Here is a data point you may want to keep in the back of your mind when discussing financial literacy:

In a recent consumer study, 21 percent of individuals surveyed – including 38 percent of those with income below $25,000 – reported that winning the lottery was “the most practical strategy for accumulating several hundred thousand dollars” of wealth for their own retirement. In addition, 16 percent thought that winning the lottery was the best retirement strategy for all Americans, not just themselves (Consumer Federation of America and The Financial Planning Association, 2006).

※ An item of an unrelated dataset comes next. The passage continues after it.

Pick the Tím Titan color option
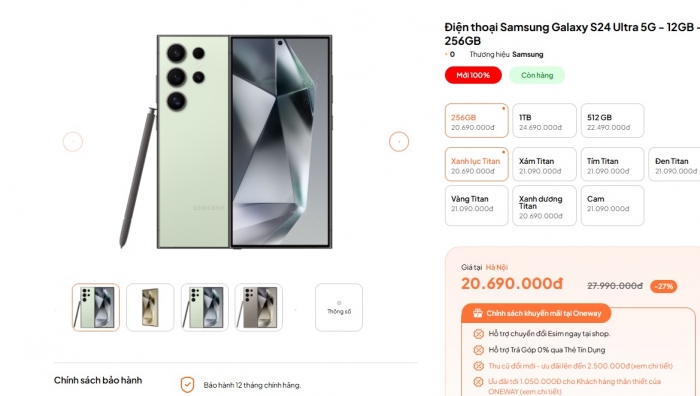This screenshot has width=700, height=396. (x=612, y=164)
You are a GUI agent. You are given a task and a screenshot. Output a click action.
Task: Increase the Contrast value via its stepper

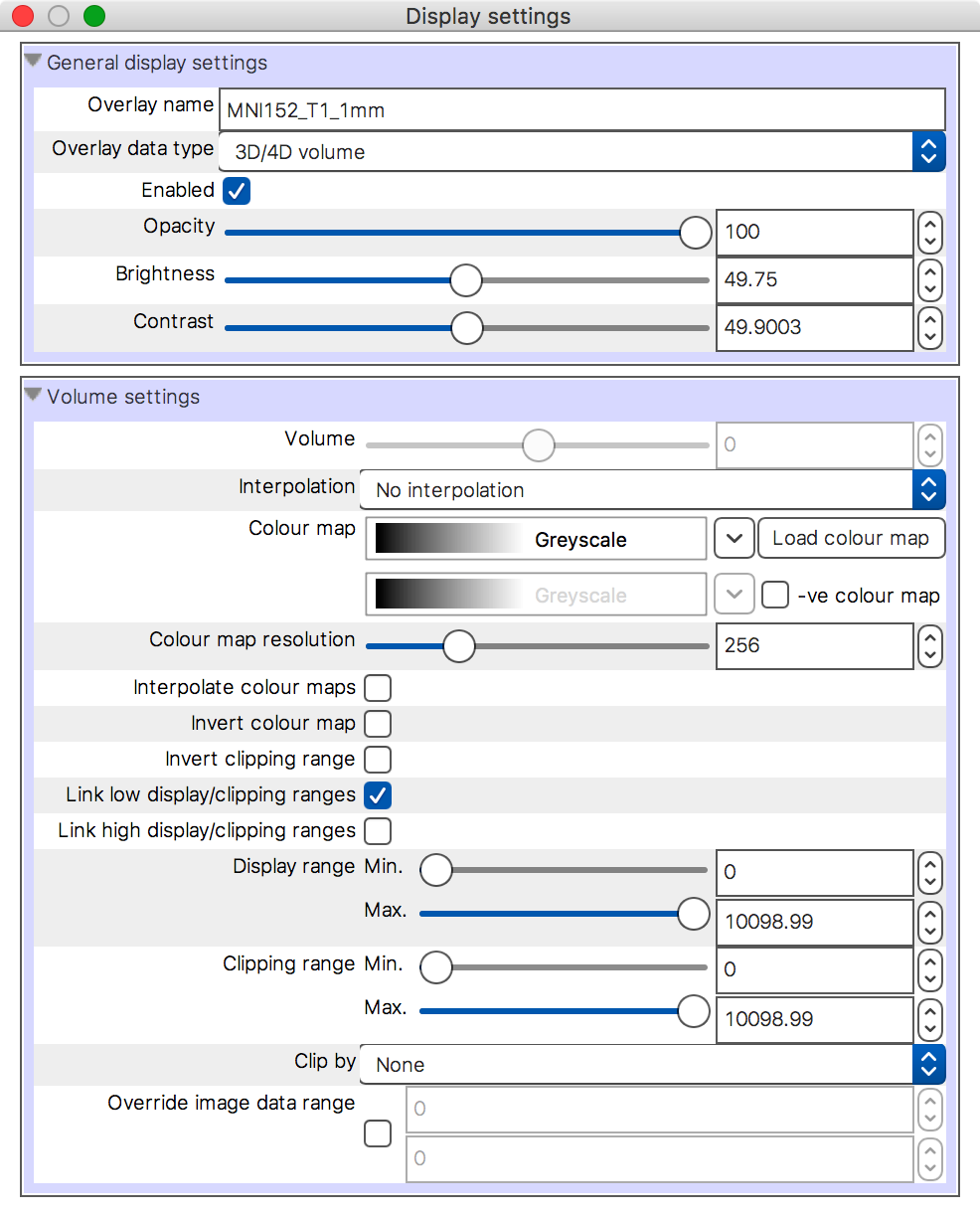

Some may be tempted to interpret this as the Death of the American Dream, and evidence that people are hopeless about their economic futures. But winning the lottery as the best retirement strategy for all Americans? I chalk this up to the phenomenon that no matter how stupid a belief is, if you know one person that ascribes to it then a survey will show that 1/4 to 1/3 of the population probably does as well. This includes the existence of witches and werewolves, and the fact that Saddam Hussein planned 9/11. That, and I blame the fact that people don’t understand the concept of a fair bet and thus, of course, an unfair bet. Talking about insurance with the average person can be shocking and illustrative. This is why auto insurance companies run commercials promising to be forgiving of accidents and generous with benefits and this is somehow persuasive to customers. “Where does that money come from?” I want to ask them…. “where does that money come from?”.